WORK REQUIRED>
No line of the records may be dropped; print them all again exactly.

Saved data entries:

[Start of section]

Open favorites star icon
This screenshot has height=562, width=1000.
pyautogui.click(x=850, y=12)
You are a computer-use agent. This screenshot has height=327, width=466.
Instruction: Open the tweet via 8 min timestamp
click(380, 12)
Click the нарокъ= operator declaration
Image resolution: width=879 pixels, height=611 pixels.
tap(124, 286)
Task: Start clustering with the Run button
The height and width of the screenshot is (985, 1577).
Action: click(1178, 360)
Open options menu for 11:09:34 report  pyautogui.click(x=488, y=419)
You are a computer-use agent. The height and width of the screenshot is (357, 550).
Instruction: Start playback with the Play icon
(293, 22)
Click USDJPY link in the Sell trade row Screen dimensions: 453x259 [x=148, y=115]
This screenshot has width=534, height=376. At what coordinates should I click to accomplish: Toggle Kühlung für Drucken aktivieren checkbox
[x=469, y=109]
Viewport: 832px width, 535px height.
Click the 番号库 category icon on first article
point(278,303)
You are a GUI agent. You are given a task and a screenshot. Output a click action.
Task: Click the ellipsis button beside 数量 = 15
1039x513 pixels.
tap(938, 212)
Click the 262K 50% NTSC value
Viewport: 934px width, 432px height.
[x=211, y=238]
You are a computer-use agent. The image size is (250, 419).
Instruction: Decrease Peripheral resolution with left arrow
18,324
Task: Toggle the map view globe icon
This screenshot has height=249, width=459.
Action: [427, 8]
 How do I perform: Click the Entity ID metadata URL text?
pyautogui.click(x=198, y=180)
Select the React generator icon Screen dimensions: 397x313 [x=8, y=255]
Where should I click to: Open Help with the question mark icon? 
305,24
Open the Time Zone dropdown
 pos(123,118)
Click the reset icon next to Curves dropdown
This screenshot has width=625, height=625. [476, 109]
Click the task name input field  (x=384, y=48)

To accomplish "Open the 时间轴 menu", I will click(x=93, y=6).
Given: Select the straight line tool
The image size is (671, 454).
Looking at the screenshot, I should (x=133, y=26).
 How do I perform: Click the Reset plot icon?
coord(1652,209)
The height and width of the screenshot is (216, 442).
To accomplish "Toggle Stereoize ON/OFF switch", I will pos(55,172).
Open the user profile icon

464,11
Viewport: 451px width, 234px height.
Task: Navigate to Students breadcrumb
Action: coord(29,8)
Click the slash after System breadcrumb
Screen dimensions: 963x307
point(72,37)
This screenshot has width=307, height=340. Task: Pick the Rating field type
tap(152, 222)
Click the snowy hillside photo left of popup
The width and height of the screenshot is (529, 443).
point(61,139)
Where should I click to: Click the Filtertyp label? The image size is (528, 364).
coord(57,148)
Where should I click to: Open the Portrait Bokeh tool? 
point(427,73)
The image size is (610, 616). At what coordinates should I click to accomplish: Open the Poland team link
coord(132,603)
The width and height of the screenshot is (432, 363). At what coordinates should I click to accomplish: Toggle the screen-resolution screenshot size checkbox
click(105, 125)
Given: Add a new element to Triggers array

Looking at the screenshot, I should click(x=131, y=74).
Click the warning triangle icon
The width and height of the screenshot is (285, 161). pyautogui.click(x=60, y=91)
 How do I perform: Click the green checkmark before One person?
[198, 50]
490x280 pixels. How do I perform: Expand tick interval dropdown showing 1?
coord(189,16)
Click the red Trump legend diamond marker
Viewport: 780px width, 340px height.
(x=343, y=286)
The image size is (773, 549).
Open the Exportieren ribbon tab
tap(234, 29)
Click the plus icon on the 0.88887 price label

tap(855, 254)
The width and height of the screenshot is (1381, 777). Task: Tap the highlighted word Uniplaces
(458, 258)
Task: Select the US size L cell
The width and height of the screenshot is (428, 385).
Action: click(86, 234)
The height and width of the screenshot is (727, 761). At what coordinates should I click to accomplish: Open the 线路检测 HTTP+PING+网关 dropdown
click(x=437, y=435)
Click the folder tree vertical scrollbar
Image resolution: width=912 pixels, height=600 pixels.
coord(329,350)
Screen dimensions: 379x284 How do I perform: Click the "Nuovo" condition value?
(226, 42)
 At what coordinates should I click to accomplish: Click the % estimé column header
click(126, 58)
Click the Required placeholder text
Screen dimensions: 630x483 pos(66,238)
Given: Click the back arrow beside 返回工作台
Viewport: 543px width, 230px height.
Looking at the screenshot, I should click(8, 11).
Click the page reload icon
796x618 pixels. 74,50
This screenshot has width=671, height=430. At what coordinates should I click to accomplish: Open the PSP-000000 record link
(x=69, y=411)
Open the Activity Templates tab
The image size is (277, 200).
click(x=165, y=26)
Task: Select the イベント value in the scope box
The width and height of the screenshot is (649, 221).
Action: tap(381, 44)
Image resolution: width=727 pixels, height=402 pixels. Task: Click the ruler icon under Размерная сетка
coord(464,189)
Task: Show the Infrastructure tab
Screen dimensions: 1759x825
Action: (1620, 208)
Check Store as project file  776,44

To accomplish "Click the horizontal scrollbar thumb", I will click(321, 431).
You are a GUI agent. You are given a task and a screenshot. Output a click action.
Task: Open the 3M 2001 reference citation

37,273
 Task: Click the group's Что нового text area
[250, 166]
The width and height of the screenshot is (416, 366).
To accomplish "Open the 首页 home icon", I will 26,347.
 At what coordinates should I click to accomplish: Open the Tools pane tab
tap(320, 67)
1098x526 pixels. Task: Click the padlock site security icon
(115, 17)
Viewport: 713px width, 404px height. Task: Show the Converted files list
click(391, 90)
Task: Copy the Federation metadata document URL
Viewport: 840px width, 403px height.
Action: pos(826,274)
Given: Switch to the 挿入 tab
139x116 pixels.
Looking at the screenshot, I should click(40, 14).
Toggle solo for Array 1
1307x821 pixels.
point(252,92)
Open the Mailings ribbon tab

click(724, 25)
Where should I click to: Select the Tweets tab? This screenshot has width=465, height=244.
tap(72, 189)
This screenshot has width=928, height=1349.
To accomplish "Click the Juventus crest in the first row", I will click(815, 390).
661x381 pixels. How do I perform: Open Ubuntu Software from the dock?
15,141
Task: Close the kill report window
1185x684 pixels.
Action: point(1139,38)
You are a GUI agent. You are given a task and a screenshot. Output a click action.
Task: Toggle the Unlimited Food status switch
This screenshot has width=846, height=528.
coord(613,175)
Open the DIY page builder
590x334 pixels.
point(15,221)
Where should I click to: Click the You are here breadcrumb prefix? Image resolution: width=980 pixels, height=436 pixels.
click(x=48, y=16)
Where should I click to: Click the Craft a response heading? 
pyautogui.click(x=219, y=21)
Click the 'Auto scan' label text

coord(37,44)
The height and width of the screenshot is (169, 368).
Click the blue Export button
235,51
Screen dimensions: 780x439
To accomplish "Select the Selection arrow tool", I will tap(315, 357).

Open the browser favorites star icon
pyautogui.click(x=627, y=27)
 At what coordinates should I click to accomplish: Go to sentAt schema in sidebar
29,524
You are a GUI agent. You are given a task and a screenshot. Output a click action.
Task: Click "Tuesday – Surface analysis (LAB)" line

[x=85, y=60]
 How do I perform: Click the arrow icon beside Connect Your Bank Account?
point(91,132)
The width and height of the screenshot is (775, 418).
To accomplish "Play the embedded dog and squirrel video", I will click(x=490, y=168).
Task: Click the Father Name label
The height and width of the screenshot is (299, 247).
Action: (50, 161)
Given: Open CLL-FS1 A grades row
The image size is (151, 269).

[End of section]

EXPECTED ANSWER>
Open favorites star icon
This screenshot has height=562, width=1000.
pyautogui.click(x=850, y=12)
You are a computer-use agent. This screenshot has height=327, width=466.
Instruction: Open the tweet via 8 min timestamp
click(380, 12)
Click the нарокъ= operator declaration
Image resolution: width=879 pixels, height=611 pixels.
tap(124, 286)
Task: Start clustering with the Run button
The height and width of the screenshot is (985, 1577).
Action: click(1178, 360)
Open options menu for 11:09:34 report  pyautogui.click(x=488, y=419)
You are a computer-use agent. The height and width of the screenshot is (357, 550).
Instruction: Start playback with the Play icon
(293, 22)
Click USDJPY link in the Sell trade row Screen dimensions: 453x259 [x=148, y=115]
This screenshot has width=534, height=376. At what coordinates should I click to accomplish: Toggle Kühlung für Drucken aktivieren checkbox
[x=469, y=109]
Viewport: 832px width, 535px height.
Click the 番号库 category icon on first article
point(278,303)
You are a GUI agent. You are given a task and a screenshot. Output a click action.
Task: Click the ellipsis button beside 数量 = 15
1039x513 pixels.
tap(938, 212)
Click the 262K 50% NTSC value
Viewport: 934px width, 432px height.
[x=211, y=238]
You are a computer-use agent. The image size is (250, 419).
Instruction: Decrease Peripheral resolution with left arrow
18,324
Task: Toggle the map view globe icon
This screenshot has height=249, width=459.
Action: [427, 8]
 How do I perform: Click the Entity ID metadata URL text?
pyautogui.click(x=198, y=180)
Select the React generator icon Screen dimensions: 397x313 [x=8, y=255]
Where should I click to: Open Help with the question mark icon? 
305,24
Open the Time Zone dropdown
 pos(123,118)
Click the reset icon next to Curves dropdown
This screenshot has width=625, height=625. [476, 109]
Click the task name input field  (x=384, y=48)

To accomplish "Open the 时间轴 menu", I will click(x=93, y=6).
Given: Select the straight line tool
The image size is (671, 454).
Looking at the screenshot, I should (x=133, y=26).
 How do I perform: Click the Reset plot icon?
coord(1652,209)
The height and width of the screenshot is (216, 442).
To accomplish "Toggle Stereoize ON/OFF switch", I will pos(55,172).
Open the user profile icon

464,11
Viewport: 451px width, 234px height.
Task: Navigate to Students breadcrumb
Action: coord(29,8)
Click the slash after System breadcrumb
Screen dimensions: 963x307
point(72,37)
This screenshot has width=307, height=340. Task: Pick the Rating field type
tap(152, 222)
Click the snowy hillside photo left of popup
The width and height of the screenshot is (529, 443).
point(61,139)
Where should I click to: Click the Filtertyp label? The image size is (528, 364).
coord(57,148)
Where should I click to: Open the Portrait Bokeh tool? 
point(427,73)
The image size is (610, 616). At what coordinates should I click to accomplish: Open the Poland team link
coord(132,603)
The width and height of the screenshot is (432, 363). At what coordinates should I click to accomplish: Toggle the screen-resolution screenshot size checkbox
click(105, 125)
Given: Add a new element to Triggers array

Looking at the screenshot, I should click(x=131, y=74).
Click the warning triangle icon
The width and height of the screenshot is (285, 161). pyautogui.click(x=60, y=91)
 How do I perform: Click the green checkmark before One person?
[198, 50]
490x280 pixels. How do I perform: Expand tick interval dropdown showing 1?
coord(189,16)
Click the red Trump legend diamond marker
Viewport: 780px width, 340px height.
(x=343, y=286)
The image size is (773, 549).
Open the Exportieren ribbon tab
tap(234, 29)
Click the plus icon on the 0.88887 price label

tap(855, 254)
The width and height of the screenshot is (1381, 777). Task: Tap the highlighted word Uniplaces
(458, 258)
Task: Select the US size L cell
The width and height of the screenshot is (428, 385).
Action: click(86, 234)
The height and width of the screenshot is (727, 761). At what coordinates should I click to accomplish: Open the 线路检测 HTTP+PING+网关 dropdown
click(x=437, y=435)
Click the folder tree vertical scrollbar
Image resolution: width=912 pixels, height=600 pixels.
coord(329,350)
Screen dimensions: 379x284 How do I perform: Click the "Nuovo" condition value?
(226, 42)
 At what coordinates should I click to accomplish: Click the % estimé column header
click(126, 58)
Click the Required placeholder text
Screen dimensions: 630x483 pos(66,238)
Given: Click the back arrow beside 返回工作台
Viewport: 543px width, 230px height.
Looking at the screenshot, I should click(8, 11).
Click the page reload icon
796x618 pixels. 74,50
This screenshot has width=671, height=430. At what coordinates should I click to accomplish: Open the PSP-000000 record link
(x=69, y=411)
Open the Activity Templates tab
The image size is (277, 200).
click(x=165, y=26)
Task: Select the イベント value in the scope box
The width and height of the screenshot is (649, 221).
Action: tap(381, 44)
Image resolution: width=727 pixels, height=402 pixels. Task: Click the ruler icon under Размерная сетка
coord(464,189)
Task: Show the Infrastructure tab
Screen dimensions: 1759x825
Action: (1620, 208)
Check Store as project file  776,44

To accomplish "Click the horizontal scrollbar thumb", I will click(321, 431).
You are a GUI agent. You are given a task and a screenshot. Output a click action.
Task: Open the 3M 2001 reference citation

37,273
 Task: Click the group's Что нового text area
[250, 166]
The width and height of the screenshot is (416, 366).
To accomplish "Open the 首页 home icon", I will 26,347.
 At what coordinates should I click to accomplish: Open the Tools pane tab
tap(320, 67)
1098x526 pixels. Task: Click the padlock site security icon
(115, 17)
Viewport: 713px width, 404px height. Task: Show the Converted files list
click(391, 90)
Task: Copy the Federation metadata document URL
Viewport: 840px width, 403px height.
Action: pos(826,274)
Given: Switch to the 挿入 tab
139x116 pixels.
Looking at the screenshot, I should click(40, 14).
Toggle solo for Array 1
1307x821 pixels.
point(252,92)
Open the Mailings ribbon tab

click(724, 25)
Where should I click to: Select the Tweets tab? This screenshot has width=465, height=244.
tap(72, 189)
This screenshot has width=928, height=1349.
To accomplish "Click the Juventus crest in the first row", I will click(815, 390).
661x381 pixels. How do I perform: Open Ubuntu Software from the dock?
15,141
Task: Close the kill report window
1185x684 pixels.
Action: point(1139,38)
You are a GUI agent. You are given a task and a screenshot. Output a click action.
Task: Toggle the Unlimited Food status switch
This screenshot has width=846, height=528.
coord(613,175)
Open the DIY page builder
590x334 pixels.
point(15,221)
Where should I click to: Click the You are here breadcrumb prefix? Image resolution: width=980 pixels, height=436 pixels.
click(x=48, y=16)
Where should I click to: Click the Craft a response heading? 
pyautogui.click(x=219, y=21)
Click the 'Auto scan' label text

coord(37,44)
The height and width of the screenshot is (169, 368).
Click the blue Export button
235,51
Screen dimensions: 780x439
To accomplish "Select the Selection arrow tool", I will tap(315, 357).

Open the browser favorites star icon
pyautogui.click(x=627, y=27)
 At what coordinates should I click to accomplish: Go to sentAt schema in sidebar
29,524
You are a GUI agent. You are given a task and a screenshot. Output a click action.
Task: Click "Tuesday – Surface analysis (LAB)" line

[x=85, y=60]
 How do I perform: Click the arrow icon beside Connect Your Bank Account?
point(91,132)
The width and height of the screenshot is (775, 418).
To accomplish "Play the embedded dog and squirrel video", I will click(x=490, y=168).
Task: Click the Father Name label
The height and width of the screenshot is (299, 247).
Action: (50, 161)
Given: Open CLL-FS1 A grades row
The image size is (151, 269).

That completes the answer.